> _EXERCISE_
Nothing but the lines from the line with "Plane construct icon" through the end of the data is to be copied, and each is to be copied exactly.

[Collected data]
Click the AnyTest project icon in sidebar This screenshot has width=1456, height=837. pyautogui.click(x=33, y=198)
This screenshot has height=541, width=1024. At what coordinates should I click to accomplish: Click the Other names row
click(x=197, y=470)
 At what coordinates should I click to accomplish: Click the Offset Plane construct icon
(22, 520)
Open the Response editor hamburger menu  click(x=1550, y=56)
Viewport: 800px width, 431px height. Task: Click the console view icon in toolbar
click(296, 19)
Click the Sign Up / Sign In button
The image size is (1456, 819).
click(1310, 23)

> _TASK RESULT_
 At what coordinates should I click to accomplish: Click the Offset Plane construct icon
(22, 520)
Open the Response editor hamburger menu  click(x=1550, y=56)
Viewport: 800px width, 431px height. Task: Click the console view icon in toolbar
click(296, 19)
Click the Sign Up / Sign In button
The image size is (1456, 819).
click(1310, 23)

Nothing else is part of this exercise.